The name “Pisang Epe” refers to the unique cooking method used for this traditional coconut pancake. “Epe” in the local language means to press or flatten, which describes the way the pancakes are cooked. This traditional coconut pancake stands out due to its unique preparation and rich coconut flavor. Cooked in small cast iron pans over an open flame, these pancakes are made from a batter consisting of grated coconut, rice flour, palm sugar, and a hint of salt.
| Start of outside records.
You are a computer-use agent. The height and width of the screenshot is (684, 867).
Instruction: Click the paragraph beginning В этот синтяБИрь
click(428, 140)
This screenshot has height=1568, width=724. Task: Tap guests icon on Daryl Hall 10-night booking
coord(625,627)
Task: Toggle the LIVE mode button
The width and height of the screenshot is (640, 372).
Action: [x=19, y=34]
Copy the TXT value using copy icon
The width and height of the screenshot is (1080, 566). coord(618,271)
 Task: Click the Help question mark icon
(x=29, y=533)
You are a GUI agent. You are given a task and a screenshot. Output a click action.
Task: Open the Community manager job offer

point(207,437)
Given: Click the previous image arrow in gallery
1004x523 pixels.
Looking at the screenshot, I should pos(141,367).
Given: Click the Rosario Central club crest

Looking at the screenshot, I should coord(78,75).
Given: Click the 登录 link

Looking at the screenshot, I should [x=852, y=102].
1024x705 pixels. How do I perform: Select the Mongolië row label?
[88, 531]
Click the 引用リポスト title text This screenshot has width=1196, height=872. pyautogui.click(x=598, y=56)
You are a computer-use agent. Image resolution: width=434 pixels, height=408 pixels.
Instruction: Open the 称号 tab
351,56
The result is a delectable treat with a crispy outer layer and a tender, moist center, infused with the natural sweetness of coconut and palm sugar.

Pisang Goroho - Manado

Goroho bananas, native to North Sulawesi, are favored for their unique flavor and texture. The bananas are grilled over an open flame until they become tender and develop a slight caramelization, enhancing their natural sweetness. Unlike other banana dishes, Pisang Goroho does not require any additional ingredients or toppings, allowing the true essence of the ripe bananas to shine through.

Sate Klathak - Yogyakarta

As a famous street food in Yogyakarta, Sate Klathak is a must-try for any food enthusiast visiting the region. The skewers are served on a traditional wooden rack called “klathak,” adding a rustic charm to the experience. What sets Sate Klathak apart is how it is cooked—grilled on a bed of hot charcoals made from coconut shells, giving it a distinct smoky aroma. The skewers are loaded with chunks of succulent chicken or beef, marinated with a blend of aromatic spices and a touch of sweetness.

Seblak - Bandung

Seblak, a beloved street food sensation, has taken the culinary scene by storm, especially in Bandung, Indonesia. This spicy and flavorful dish revolves around krupuk mie, crispy deep-fried noodles softened in a piping-hot broth infused with a tantalizing mix of chilies, garlic, shallots, and aromatic spices. The result? An explosion of rich flavors and a delightful play of textures will leave your taste buds craving for more. 

What makes Seblak even more enticing is its versatility. The dish invites creativity, allowing you to tailor it to your liking by adding various ingredients such as eggs, vegetables, meats, and seafood.